Task prompt:
Identify every line in the records below that contains the word "width". Copy each of those lines in full.

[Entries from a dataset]
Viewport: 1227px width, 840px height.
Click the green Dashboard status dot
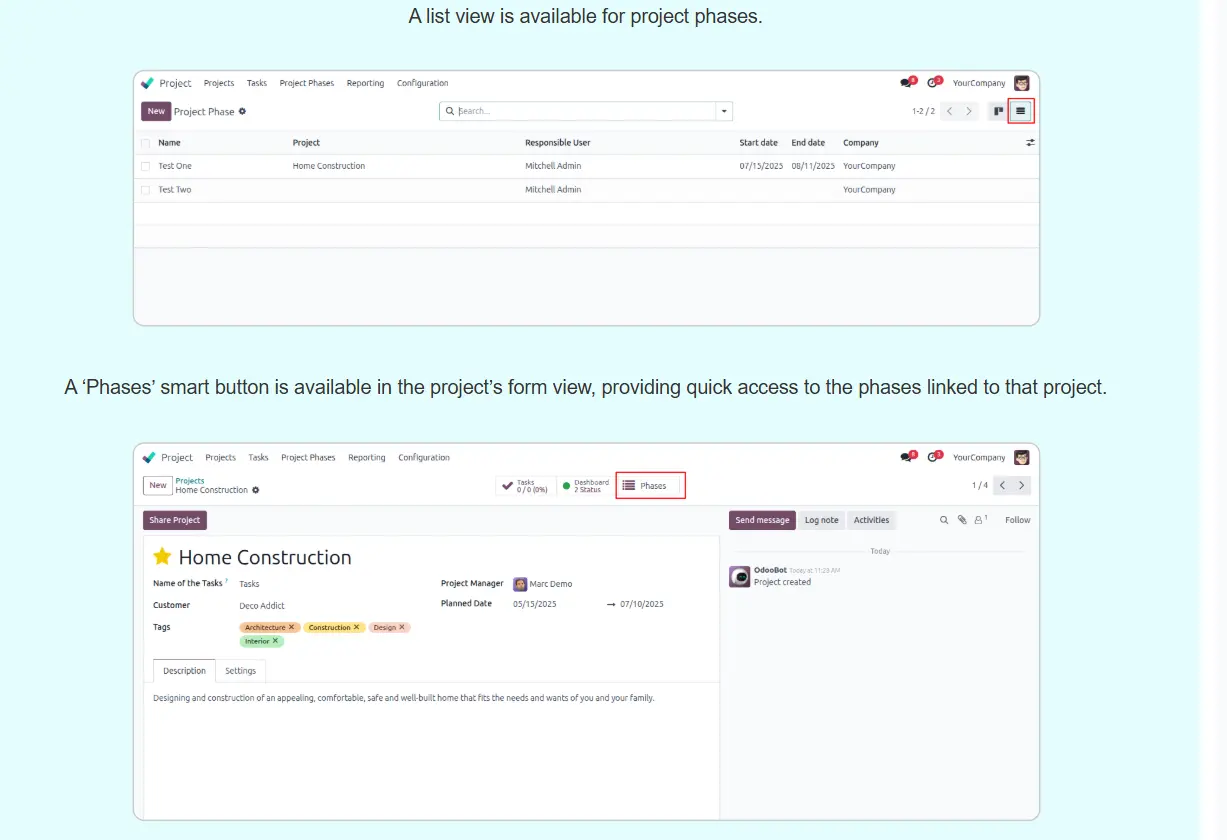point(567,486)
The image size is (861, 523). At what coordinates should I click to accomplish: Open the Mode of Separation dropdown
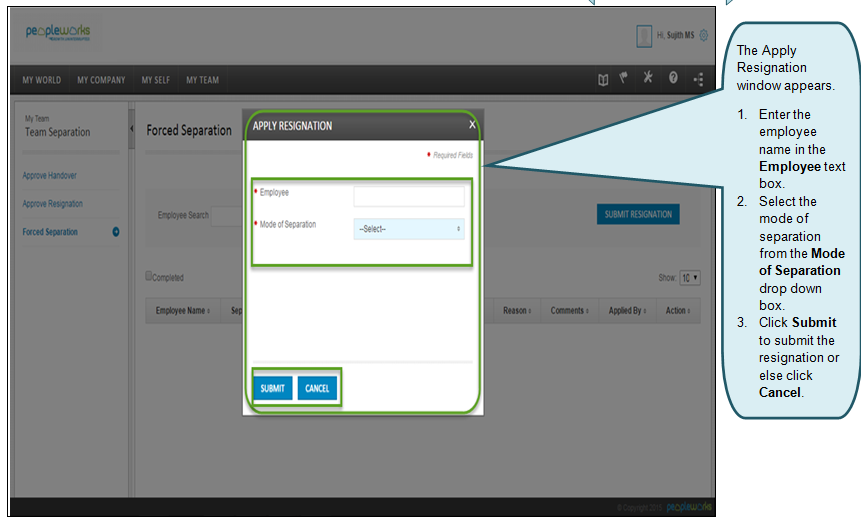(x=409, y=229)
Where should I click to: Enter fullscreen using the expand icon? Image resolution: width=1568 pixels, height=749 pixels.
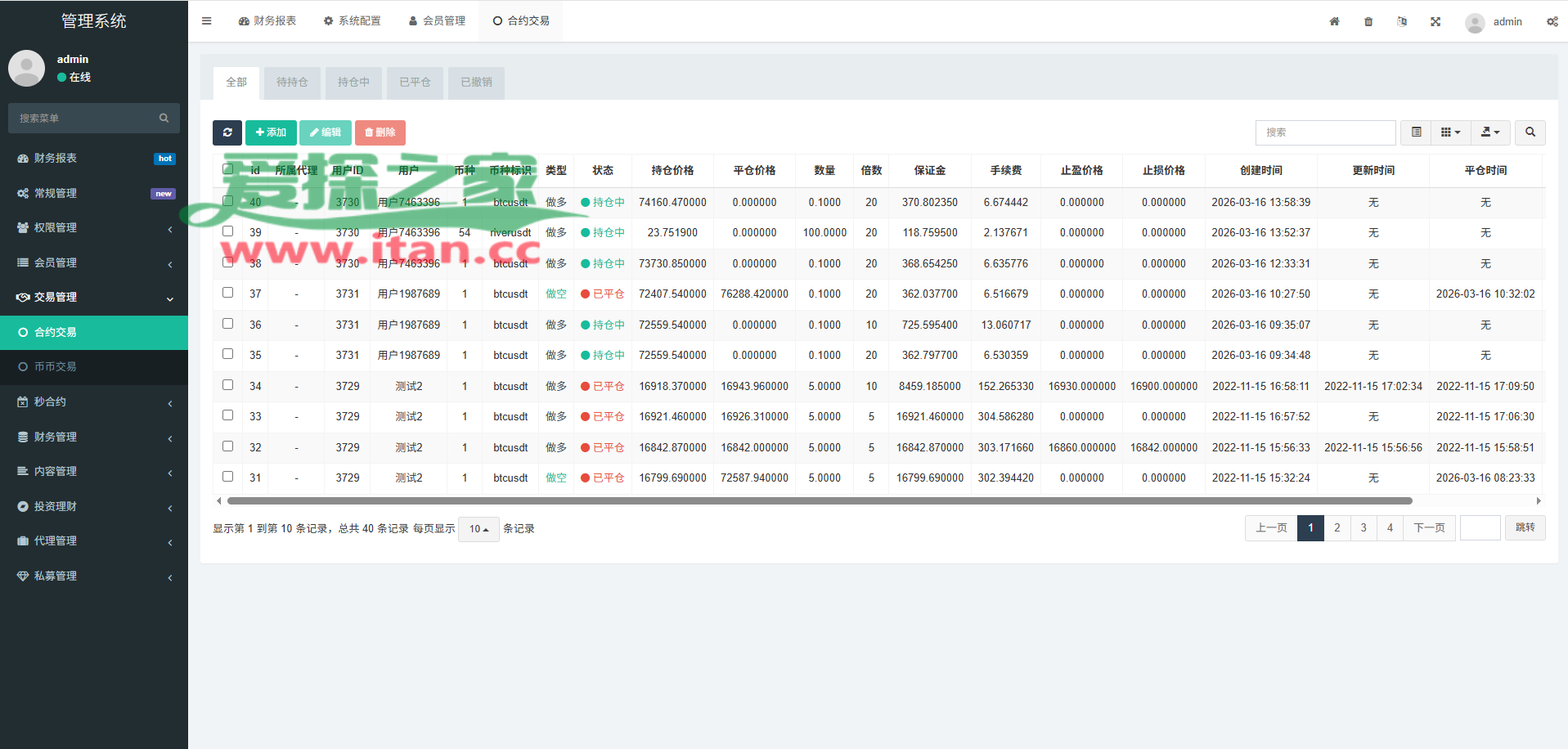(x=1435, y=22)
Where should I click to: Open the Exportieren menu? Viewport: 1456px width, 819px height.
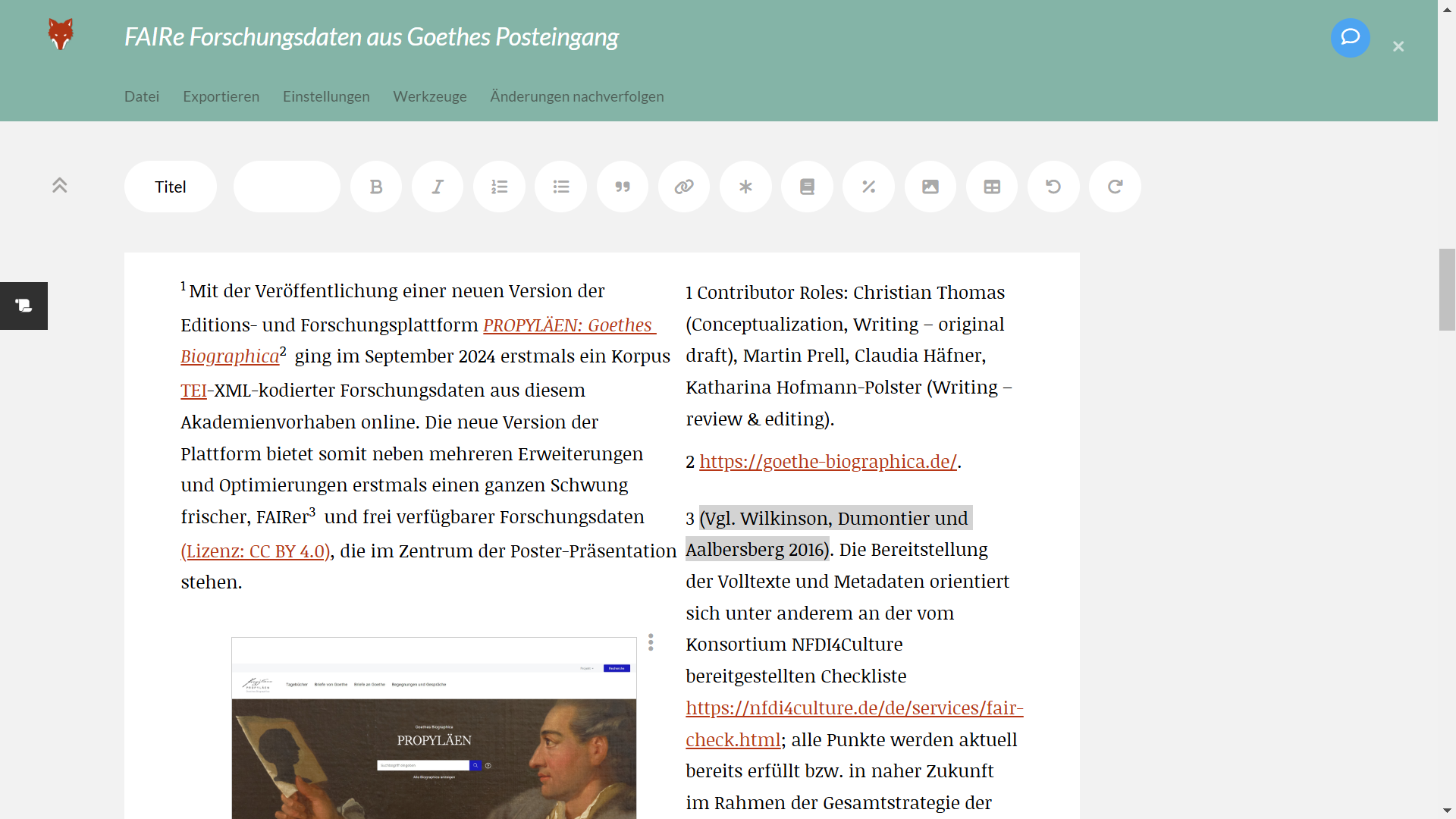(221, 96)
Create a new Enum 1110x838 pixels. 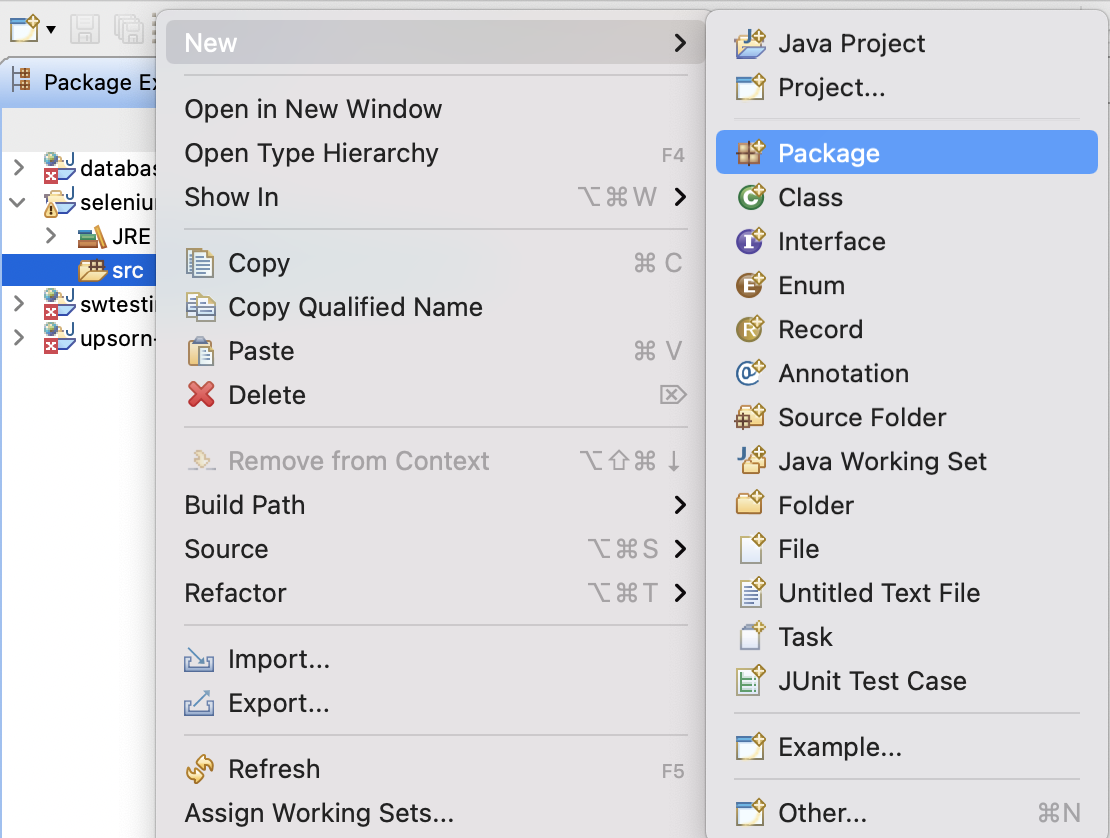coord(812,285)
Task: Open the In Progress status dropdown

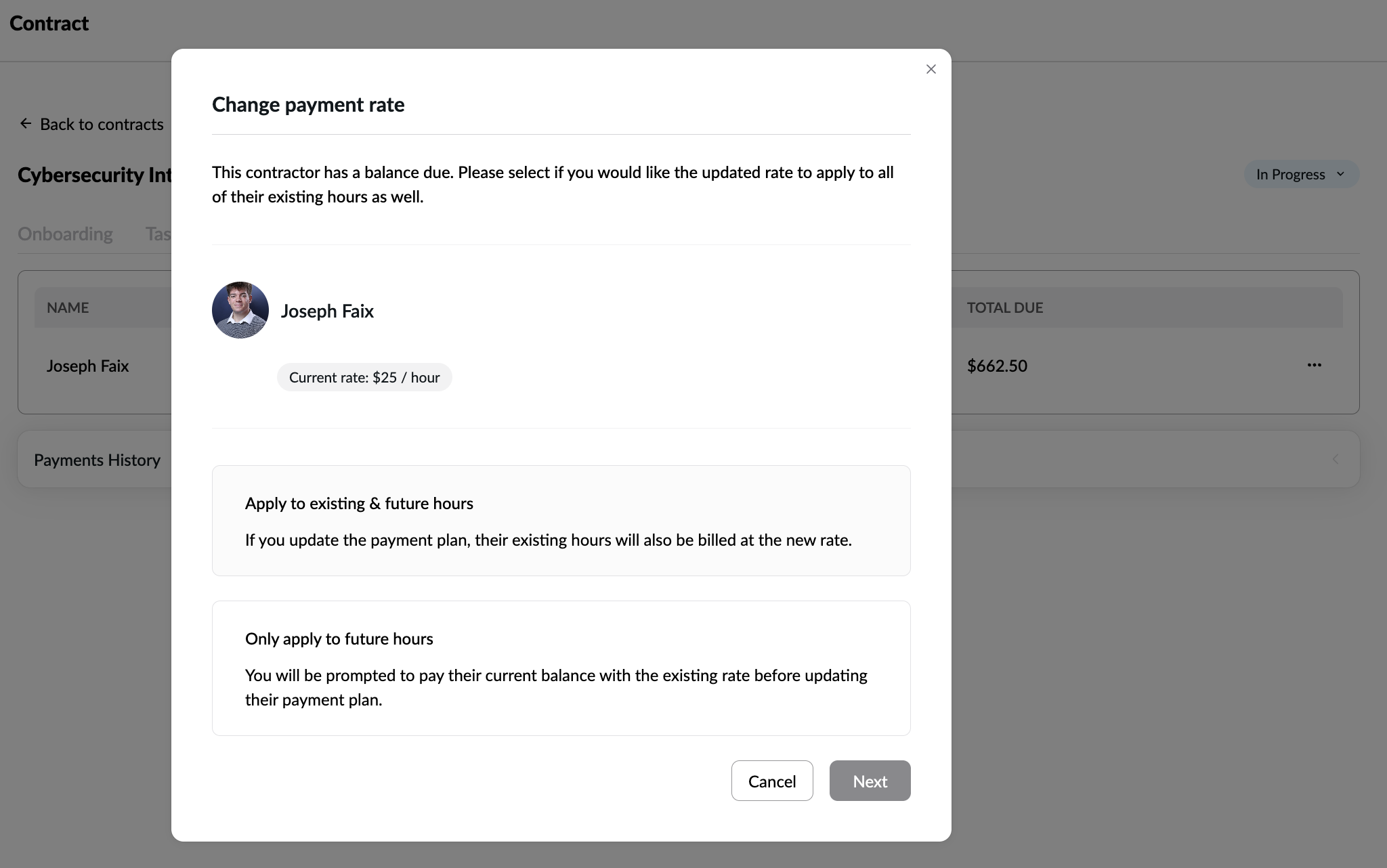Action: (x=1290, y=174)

Task result:
Viewport: 1227px width, 840px height.
Where should I click to: Enter fullscreen using the expand icon? Image resolution: width=1568 pixels, height=749 pixels.
Where should I click to: Open the Exportieren menu? Viewport: 1456px width, 819px height.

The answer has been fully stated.